Research by Oxford University found that one-third of young adults suffer from depression because they were bullied as children and teenagers. The research suggests that even if the bullying occurred years ago, the impact lingers throughout the late teens and young adult years.
In addition to this, AXA PPP healthcare found that 27% of 18-24 year olds report that they feel lonely most of the time, with 24% saying they have no one to talk to. On the surface, it does seem alarming that more young people report feeling lonely, depressed, or anxious. However, one counsellor at the University of Central Florida notes that more people are coming forward and seeking help for these issues, which is why the figure is higher (see article here). Young adults are often thought to be living life to the full, so why are more of us feeling lonely and isolated?
It’s important to understand what’s going on within this age bracket. 18-24 year olds are likely to be students, entering the workplace for the first time, moving out of the family home, or graduating from university. These are all important milestones for young adults, but they are also big changes, so they can be very unsettling. It’s only natural to feel down or isolated if you move away from friends and family. We usually adapt to these changes after a few months of settling in, but some continue to struggle with it throughout these years and develop depression as a result.
Students experience similar problems with depression and loneliness, but anxiety is now the most common mental health problem within this group.
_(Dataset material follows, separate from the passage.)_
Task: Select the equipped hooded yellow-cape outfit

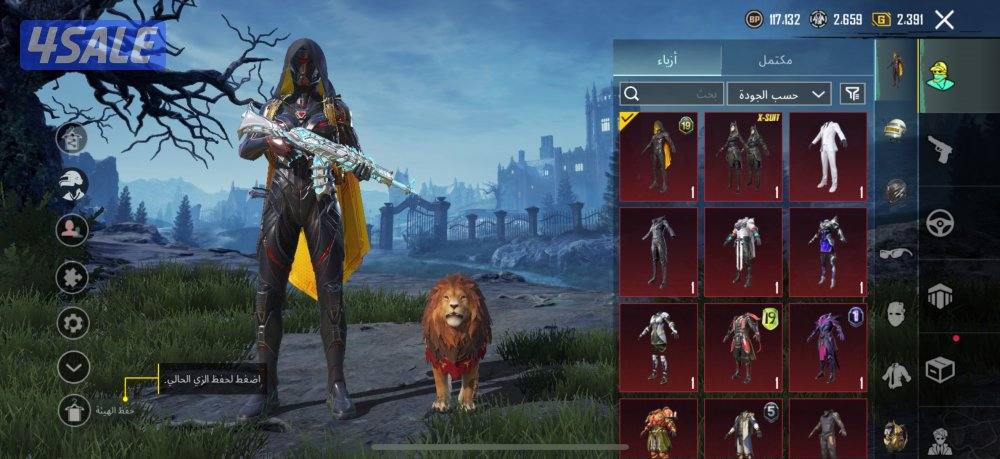Action: click(x=657, y=156)
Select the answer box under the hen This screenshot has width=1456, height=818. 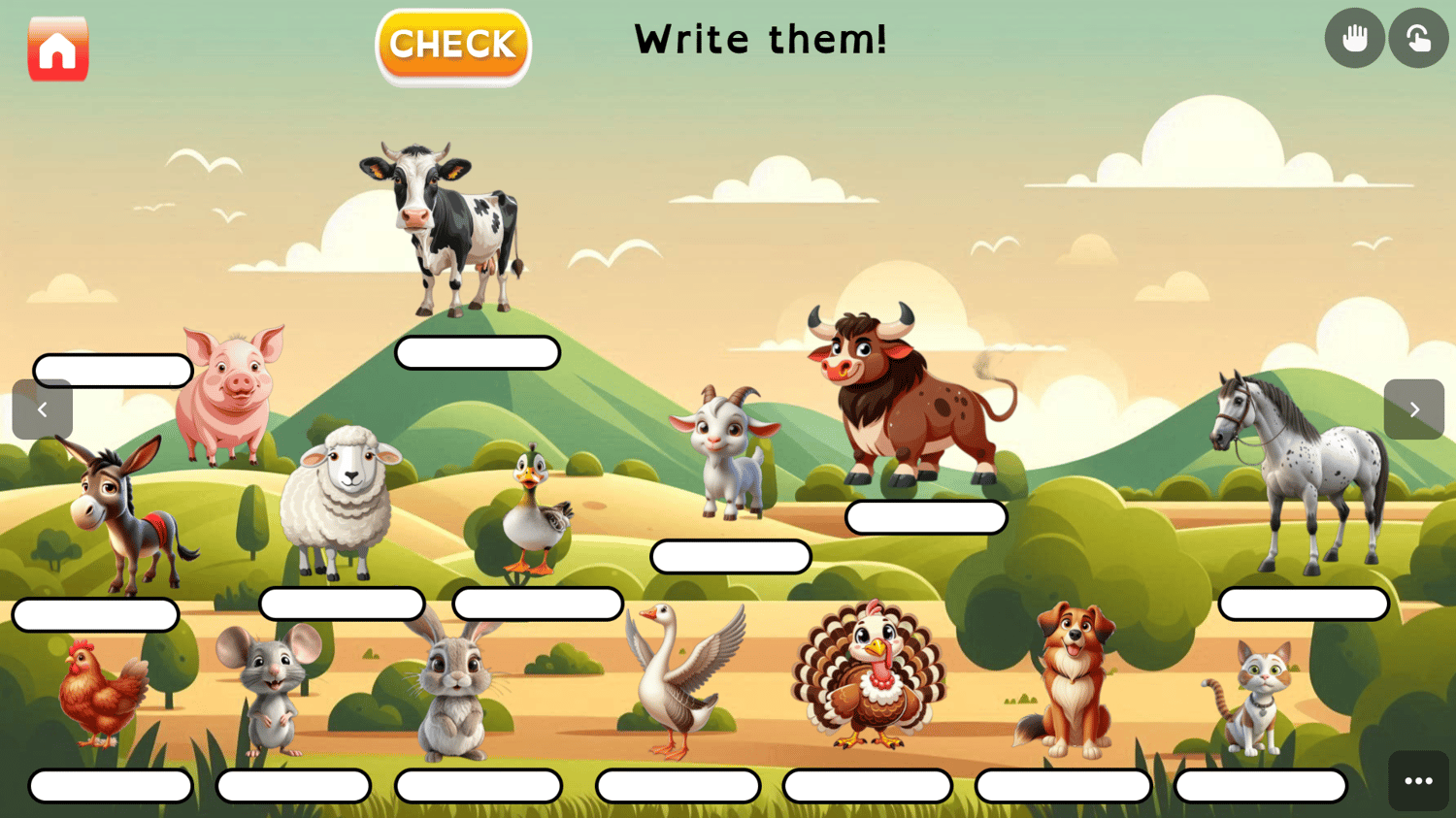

A study by the Centre for Collegiate Mental Health found that more than 48% of students have sought help and counselling mental health. There are a few reasons why this is the case, such as added pressure of good academic performance and being away from their comfort zone of home. Mental health issues are rarely spoken about within the student community because on the surface, students are seen to have healthy social lives and enjoy new surroundings. What we see in university prospectuses is often not the reality, however, with research and figures certainly a testament to this.
How To Help
Unfortunately, young adults may not have a support network or know who to turn to in this situation, so it’s important that we look out for friends and family if we think they’re struggling. There are a few things you can do to help if you’re worried about someone you know.
Let them know you’re there if they need you. They might not be comfortable with approaching you with their problems, or they may be worried that no one will listen. Reaching out to someone is often all it takes for them to open up about how they’re feeling. Offer to spend some time with them or introduce them to people in your social circle – this is particularly useful if they’ve moved away from home and are yet to forge new friendships.
Pull together some useful resources. If they’re armed with contact details for counsellors or self-help websites, they’re more likely to act on the information they have instead of seeking it out for themselves. If you’re worried that they are suffering from depression, it’s crucial that they see a trained professional as soon as possible.
Put yourself in their shoes. Maybe you felt the same in your early twenties? Share your experiences with them – this is helpful as it will remind them that they’re not alone, and other people have gone through what they’re feeling. Although they may seem fine on the surface, they may be hiding their real feelings.
Remind them that help is possible. For students, their performance may suffer for a semester or two, but with the right treatment, they will get better. This also applies to young adults in general – turbulent times will pass, but they don’t need to wait it out. Instead, seeing a doctor or counsellor as soon as possible is one of the best things they can do to make sure they’re diagnosed early.